I don’t know if this will help, but I’ve heard newer drivers don’t work with some cards. Personally, I’m running the GeForce GTX 780 Ti.

Hello there, old thread, but just to let you know I’m having the exact same issue running a Quadro P6000 (link: Use Unet Industrial NGC docker on Quadro P6000 - TensorFlow issue?)

Did you ever find a solution?

Thank you

I’ve long stopped using that CUDA application, so I’ve no idea.

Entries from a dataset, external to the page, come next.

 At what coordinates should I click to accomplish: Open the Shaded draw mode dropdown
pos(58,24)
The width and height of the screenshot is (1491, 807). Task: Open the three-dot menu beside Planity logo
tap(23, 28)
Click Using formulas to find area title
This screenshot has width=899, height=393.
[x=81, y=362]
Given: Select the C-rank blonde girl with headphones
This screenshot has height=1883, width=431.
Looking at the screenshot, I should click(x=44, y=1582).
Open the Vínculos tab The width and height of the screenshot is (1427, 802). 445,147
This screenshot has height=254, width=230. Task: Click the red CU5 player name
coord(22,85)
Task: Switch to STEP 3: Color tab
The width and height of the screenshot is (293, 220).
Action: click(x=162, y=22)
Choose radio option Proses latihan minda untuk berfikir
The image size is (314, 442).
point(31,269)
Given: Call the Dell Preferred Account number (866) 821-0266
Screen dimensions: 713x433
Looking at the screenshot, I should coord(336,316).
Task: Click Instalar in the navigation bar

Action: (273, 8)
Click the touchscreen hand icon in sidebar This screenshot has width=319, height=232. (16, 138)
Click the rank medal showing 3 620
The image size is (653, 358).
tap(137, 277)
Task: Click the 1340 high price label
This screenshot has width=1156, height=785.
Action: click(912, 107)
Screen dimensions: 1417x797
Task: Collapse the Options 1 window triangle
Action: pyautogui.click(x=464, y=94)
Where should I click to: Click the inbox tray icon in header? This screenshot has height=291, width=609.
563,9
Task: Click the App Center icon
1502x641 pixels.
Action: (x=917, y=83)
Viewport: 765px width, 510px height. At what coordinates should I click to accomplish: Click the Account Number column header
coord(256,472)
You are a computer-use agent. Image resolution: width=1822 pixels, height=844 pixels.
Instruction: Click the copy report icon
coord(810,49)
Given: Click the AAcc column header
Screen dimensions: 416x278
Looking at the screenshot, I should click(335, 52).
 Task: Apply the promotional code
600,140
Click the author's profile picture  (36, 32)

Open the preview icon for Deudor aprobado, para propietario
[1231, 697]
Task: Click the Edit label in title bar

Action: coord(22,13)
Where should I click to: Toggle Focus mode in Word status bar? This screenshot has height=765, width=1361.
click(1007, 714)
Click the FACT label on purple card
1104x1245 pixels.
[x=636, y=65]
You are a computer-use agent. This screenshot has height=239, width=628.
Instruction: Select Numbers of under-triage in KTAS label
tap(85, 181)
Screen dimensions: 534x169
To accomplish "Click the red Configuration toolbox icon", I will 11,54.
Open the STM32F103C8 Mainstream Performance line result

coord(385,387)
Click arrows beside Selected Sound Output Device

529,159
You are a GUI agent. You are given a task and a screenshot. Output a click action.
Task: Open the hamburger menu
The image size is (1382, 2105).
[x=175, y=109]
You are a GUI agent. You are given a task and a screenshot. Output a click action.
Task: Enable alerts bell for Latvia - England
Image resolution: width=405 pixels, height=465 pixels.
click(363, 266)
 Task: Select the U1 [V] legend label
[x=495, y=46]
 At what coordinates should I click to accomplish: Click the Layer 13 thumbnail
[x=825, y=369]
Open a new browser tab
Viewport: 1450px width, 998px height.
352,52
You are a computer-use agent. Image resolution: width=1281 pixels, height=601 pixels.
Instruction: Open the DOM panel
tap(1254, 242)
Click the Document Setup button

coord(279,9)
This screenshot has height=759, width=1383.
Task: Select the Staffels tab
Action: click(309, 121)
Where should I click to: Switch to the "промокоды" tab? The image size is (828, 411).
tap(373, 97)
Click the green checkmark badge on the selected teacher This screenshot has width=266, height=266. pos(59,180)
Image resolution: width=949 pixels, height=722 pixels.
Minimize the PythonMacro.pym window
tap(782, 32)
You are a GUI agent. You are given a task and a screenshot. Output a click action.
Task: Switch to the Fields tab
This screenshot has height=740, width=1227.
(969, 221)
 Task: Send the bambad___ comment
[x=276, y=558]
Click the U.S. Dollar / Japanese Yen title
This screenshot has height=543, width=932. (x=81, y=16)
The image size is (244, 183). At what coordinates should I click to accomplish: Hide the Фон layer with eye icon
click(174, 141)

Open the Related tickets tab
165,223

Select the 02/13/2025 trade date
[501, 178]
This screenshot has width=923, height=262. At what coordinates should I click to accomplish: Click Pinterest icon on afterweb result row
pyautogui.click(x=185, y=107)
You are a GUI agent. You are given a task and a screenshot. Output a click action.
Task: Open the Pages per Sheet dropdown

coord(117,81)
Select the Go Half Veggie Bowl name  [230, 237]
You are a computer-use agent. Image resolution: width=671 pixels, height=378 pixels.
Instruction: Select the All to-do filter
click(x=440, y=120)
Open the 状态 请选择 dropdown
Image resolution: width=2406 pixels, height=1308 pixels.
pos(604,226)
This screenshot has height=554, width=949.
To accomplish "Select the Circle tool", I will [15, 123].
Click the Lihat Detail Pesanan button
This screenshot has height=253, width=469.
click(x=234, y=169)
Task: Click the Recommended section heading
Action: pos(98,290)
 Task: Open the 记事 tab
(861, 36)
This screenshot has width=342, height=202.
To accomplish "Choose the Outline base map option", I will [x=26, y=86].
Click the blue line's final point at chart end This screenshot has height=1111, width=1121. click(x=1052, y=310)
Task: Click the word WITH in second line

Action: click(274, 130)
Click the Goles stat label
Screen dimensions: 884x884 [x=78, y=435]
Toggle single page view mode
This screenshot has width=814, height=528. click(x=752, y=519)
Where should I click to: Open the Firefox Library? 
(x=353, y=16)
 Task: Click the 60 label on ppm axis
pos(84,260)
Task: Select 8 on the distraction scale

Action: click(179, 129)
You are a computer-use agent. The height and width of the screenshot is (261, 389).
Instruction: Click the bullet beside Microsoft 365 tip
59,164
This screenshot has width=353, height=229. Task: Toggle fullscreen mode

Might be the watchdog if you’re concurrently running an xserver on it:
https://nvidia.custhelp.com/app/answers/detail/a_id/3029/~/using-cuda-and-x

A nice find. It’s weird this issue doesn’t affect Windows users AFAIK even though Windows integrates with a GPU a lot more than X.org / Linux / NVIDIA Linux drivers.

AFAIK, Windows should be affected by the same, at least I got the impression that’s the reason for two drivers (models) existing on Windows, the normal driver and the compute driver.